Background information
- Also known as: Vincent Vagabond
- Born: Øyvind Sauvik February 3, 1976 (age 50) Arendal, Norway
- Genre: Hip hop
- Occupations: Rapper, singer, songwriter
- Years active: 2002–present
- Member of: Paperboys
- Website: vinnivagabond.no

= Vinni =

Norwegian rapper

Øyvind Sauvik (born 3 February 1976), better known by his stage name Vinni, is a Norwegian rapper and singer.

==Biography==
Born in Arendal, Norway, Sauvik moved with his parents to Tanzania when he was three years old, as they worked with development agency NORAD. He grew up in Africa and learned to speak Swahili there.

Upon his return, he formed the hip hop duo Paperboys with Jarle "J.J." Hollerud. When JJ left the formation, he was replaced by DJ Ole Alexander "Pope Dawg" Halstensgård. In the duo Øyvind Sauvik was popularly known as Vincent Vagabond or just Vinni. The band released a number of successful albums.

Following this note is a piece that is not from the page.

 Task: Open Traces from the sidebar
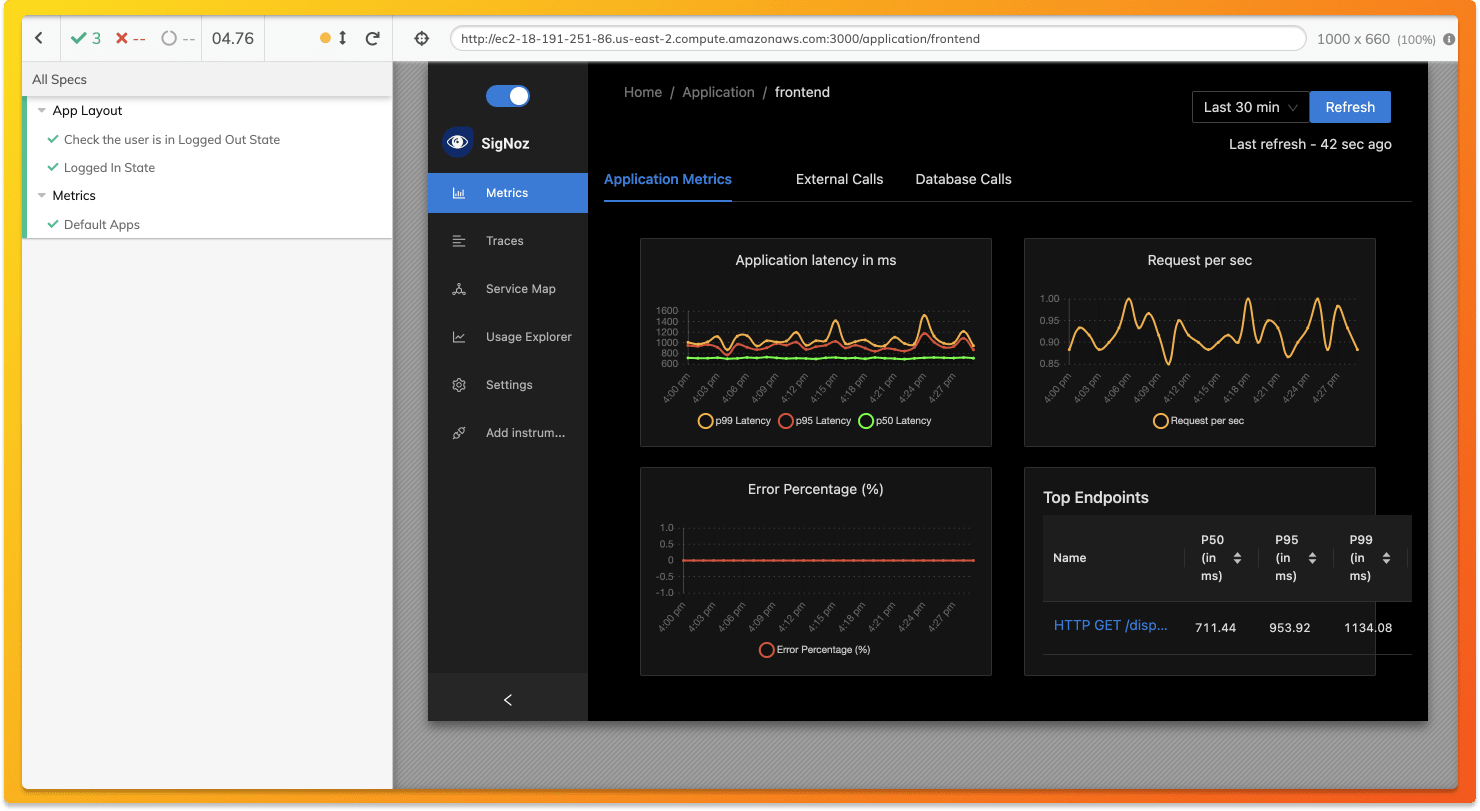[x=507, y=241]
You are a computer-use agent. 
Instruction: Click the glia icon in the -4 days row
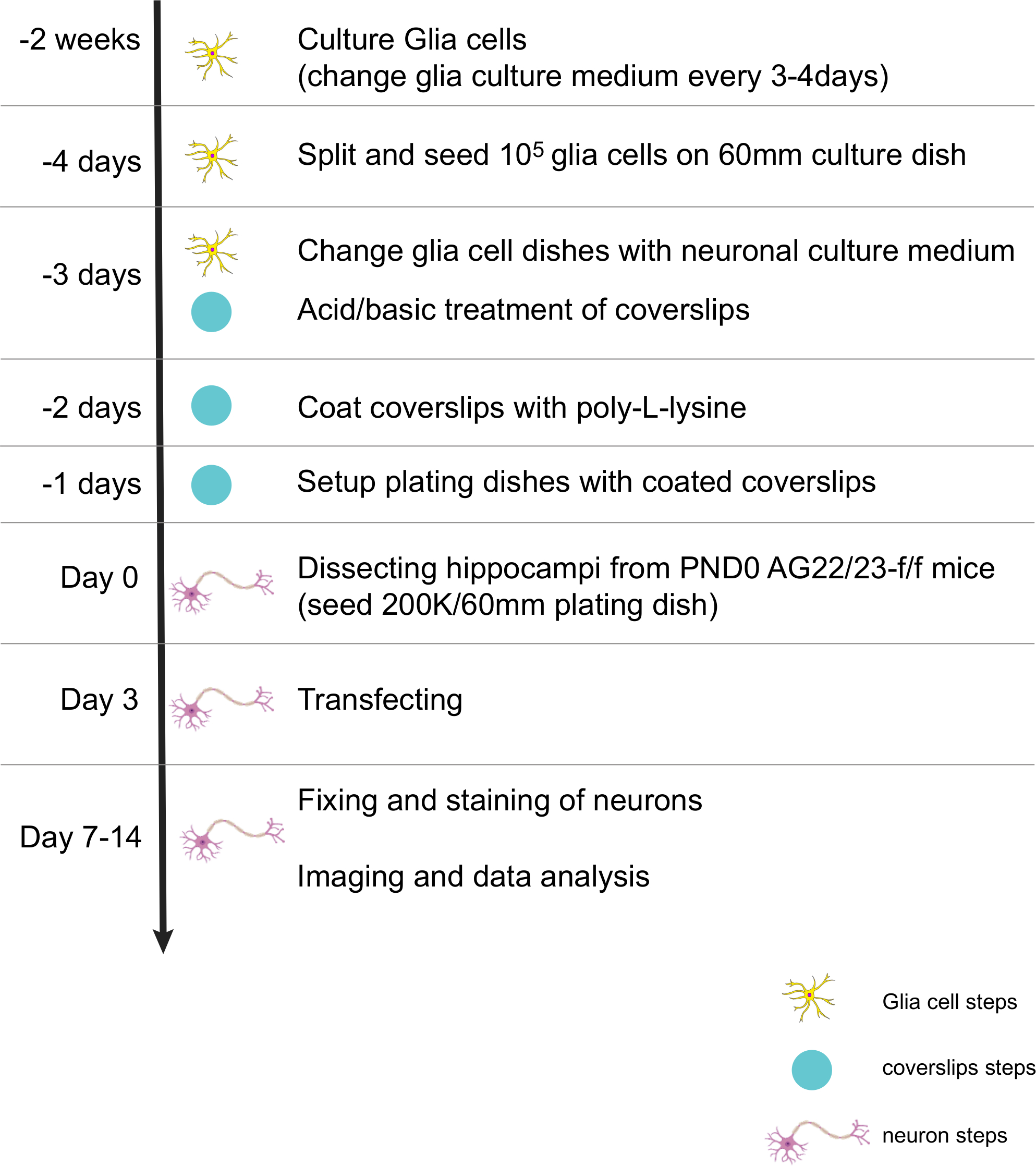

In 2009, Vinni took part in the Norwegian TV 2 channel's reality television program Det store korslaget, a competition of choirs. He took on a choir from Kolbotn where they finished 5th in the competition out of 7 choirs taking part.

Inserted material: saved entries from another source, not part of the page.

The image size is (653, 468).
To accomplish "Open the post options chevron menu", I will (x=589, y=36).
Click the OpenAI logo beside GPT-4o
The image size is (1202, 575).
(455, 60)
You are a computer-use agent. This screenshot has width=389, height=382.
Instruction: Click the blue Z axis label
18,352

In 2009, he also took part in Zebra Grand Prix a car racing competition of celebrities broadcast on TV2 Zebra where Vinni partnered with Vibeke Klemetsen. Although the couple passed the preliminary round of the race, they were eliminated after the semi-final race. The partners Trine Rein & Jan Erik Larssen were the eventual winners.

=== Vinni and the Vagabonds ===
In 2010, he carved for himself an independent musical career with his band Vinni and the Vagabonds with a release of the album Happily Lost.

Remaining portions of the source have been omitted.